### Records to process
● ● ● ● ● ● ●

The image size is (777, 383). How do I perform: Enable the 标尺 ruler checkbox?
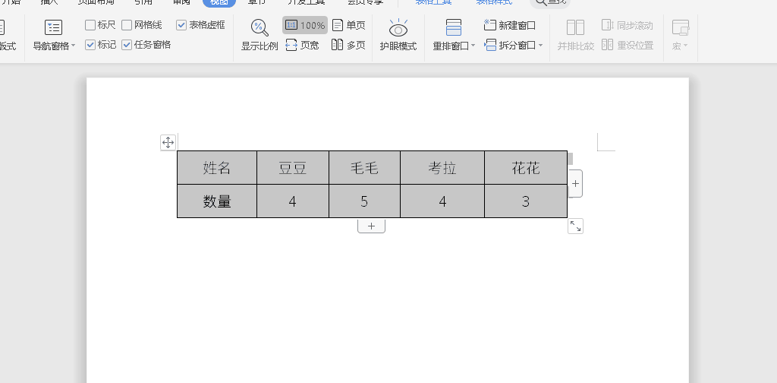coord(90,25)
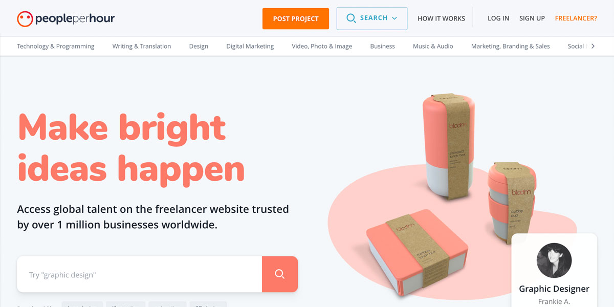Go to Log In
The image size is (614, 307).
498,18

● ● ● ● ● ● ●

### Task requirements
All of the entries above are to be written out exactly, with no pictures.

### Expected answer
The image size is (777, 383). How do I perform: Enable the 标尺 ruler checkbox?
coord(90,25)
Go to Log In
The image size is (614, 307).
498,18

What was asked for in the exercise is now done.